** Required work **
In the records below, find the line containing "You are a computer-use agent. The height" and the line containing "Click the 閉じる button"; please repeat exactly the lines from one to the other, both included, and nothing more.

Records contained in a dataset
*** Begin section ***

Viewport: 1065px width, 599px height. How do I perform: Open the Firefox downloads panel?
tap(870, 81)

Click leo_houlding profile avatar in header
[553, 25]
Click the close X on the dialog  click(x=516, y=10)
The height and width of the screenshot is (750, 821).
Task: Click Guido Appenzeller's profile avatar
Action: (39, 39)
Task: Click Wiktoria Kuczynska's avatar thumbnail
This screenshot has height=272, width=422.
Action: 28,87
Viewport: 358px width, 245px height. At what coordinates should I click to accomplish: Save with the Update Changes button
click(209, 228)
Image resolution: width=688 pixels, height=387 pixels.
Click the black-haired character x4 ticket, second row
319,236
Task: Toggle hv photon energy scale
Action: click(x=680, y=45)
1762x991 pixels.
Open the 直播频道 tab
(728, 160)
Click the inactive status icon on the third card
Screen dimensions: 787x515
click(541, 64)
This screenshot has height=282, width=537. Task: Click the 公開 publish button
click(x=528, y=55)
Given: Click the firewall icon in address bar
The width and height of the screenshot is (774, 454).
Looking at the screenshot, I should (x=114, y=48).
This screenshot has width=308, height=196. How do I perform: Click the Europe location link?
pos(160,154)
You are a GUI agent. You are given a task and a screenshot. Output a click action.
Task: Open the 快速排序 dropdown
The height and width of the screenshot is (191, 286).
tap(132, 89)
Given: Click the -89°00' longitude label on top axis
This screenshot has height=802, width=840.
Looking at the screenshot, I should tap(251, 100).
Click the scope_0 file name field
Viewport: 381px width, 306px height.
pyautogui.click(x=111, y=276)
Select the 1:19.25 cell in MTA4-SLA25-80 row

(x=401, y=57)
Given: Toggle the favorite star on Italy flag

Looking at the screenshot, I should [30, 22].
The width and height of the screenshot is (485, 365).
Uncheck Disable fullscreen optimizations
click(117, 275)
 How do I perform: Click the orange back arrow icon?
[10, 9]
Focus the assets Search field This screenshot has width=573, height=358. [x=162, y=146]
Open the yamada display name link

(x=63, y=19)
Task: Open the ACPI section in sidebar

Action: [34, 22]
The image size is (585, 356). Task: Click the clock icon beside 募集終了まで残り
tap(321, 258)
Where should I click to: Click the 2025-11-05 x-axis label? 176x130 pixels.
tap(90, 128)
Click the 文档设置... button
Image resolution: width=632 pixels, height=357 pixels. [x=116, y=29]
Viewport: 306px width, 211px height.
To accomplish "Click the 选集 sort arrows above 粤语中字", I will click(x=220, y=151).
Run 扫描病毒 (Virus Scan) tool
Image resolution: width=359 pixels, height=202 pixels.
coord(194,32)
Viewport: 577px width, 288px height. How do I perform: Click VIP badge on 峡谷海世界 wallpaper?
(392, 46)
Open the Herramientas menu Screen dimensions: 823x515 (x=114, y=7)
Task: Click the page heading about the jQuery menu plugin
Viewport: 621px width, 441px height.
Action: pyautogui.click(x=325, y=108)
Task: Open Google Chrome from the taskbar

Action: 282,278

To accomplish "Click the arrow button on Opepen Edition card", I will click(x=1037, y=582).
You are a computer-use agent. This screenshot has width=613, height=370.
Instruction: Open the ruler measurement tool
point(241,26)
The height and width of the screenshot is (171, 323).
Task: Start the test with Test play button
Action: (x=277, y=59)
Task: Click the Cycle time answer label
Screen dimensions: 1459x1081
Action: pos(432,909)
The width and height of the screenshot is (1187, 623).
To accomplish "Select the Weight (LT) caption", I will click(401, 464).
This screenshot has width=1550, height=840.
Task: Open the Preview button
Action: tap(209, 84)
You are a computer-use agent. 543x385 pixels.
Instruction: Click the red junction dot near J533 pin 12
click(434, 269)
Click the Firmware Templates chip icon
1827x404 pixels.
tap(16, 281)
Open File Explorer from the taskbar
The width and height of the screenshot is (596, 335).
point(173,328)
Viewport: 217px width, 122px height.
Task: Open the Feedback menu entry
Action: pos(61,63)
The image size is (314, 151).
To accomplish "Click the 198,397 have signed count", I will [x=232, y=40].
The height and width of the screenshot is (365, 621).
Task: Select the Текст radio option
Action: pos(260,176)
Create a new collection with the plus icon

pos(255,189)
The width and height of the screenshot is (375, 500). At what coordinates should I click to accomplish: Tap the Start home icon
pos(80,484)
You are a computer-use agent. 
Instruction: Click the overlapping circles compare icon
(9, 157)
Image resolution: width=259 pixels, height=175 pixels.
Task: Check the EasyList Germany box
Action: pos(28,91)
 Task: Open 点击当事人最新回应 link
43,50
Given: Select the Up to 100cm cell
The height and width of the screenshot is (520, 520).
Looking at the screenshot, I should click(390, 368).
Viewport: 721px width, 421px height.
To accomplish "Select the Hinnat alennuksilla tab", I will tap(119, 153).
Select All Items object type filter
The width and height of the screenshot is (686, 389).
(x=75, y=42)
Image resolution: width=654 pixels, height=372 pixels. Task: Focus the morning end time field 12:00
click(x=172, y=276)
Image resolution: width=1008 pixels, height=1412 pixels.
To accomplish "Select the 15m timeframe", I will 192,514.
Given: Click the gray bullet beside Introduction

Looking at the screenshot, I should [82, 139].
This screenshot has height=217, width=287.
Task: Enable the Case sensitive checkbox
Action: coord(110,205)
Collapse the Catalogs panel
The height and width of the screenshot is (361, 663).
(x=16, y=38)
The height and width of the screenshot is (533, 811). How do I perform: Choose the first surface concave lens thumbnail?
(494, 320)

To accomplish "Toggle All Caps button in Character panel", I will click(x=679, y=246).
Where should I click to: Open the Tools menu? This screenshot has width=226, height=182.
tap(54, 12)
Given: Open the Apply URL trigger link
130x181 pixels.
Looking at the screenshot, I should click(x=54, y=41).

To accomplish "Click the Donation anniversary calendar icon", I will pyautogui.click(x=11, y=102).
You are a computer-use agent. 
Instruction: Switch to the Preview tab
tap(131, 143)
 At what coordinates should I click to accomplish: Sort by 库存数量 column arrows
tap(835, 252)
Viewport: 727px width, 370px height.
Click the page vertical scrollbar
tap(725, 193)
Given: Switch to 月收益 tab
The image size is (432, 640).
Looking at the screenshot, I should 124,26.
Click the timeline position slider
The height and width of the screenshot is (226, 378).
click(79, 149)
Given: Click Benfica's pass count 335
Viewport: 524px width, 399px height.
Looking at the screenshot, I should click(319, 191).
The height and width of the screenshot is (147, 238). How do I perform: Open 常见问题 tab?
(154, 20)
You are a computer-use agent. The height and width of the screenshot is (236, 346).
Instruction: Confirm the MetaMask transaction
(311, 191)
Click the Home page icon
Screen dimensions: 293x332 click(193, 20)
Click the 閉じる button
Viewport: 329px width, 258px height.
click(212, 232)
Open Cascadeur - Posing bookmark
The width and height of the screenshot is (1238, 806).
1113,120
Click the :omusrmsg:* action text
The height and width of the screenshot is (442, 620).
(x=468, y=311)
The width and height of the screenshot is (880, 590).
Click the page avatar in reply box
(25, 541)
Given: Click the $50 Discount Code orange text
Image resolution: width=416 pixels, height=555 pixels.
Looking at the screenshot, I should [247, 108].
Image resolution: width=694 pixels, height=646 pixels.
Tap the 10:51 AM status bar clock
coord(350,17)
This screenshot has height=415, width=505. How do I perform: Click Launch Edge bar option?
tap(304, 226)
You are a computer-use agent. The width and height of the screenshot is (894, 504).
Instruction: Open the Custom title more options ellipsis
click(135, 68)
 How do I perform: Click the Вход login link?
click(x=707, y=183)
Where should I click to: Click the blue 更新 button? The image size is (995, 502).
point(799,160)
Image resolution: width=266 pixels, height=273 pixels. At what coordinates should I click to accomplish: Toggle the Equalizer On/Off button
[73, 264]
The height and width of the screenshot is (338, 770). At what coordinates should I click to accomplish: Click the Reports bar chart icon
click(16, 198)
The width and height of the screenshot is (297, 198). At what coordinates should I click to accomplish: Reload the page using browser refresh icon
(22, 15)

*** End section ***

** Response box **
You are a computer-use agent. The height and width of the screenshot is (236, 346).
Instruction: Confirm the MetaMask transaction
(311, 191)
Click the Home page icon
Screen dimensions: 293x332 click(193, 20)
Click the 閉じる button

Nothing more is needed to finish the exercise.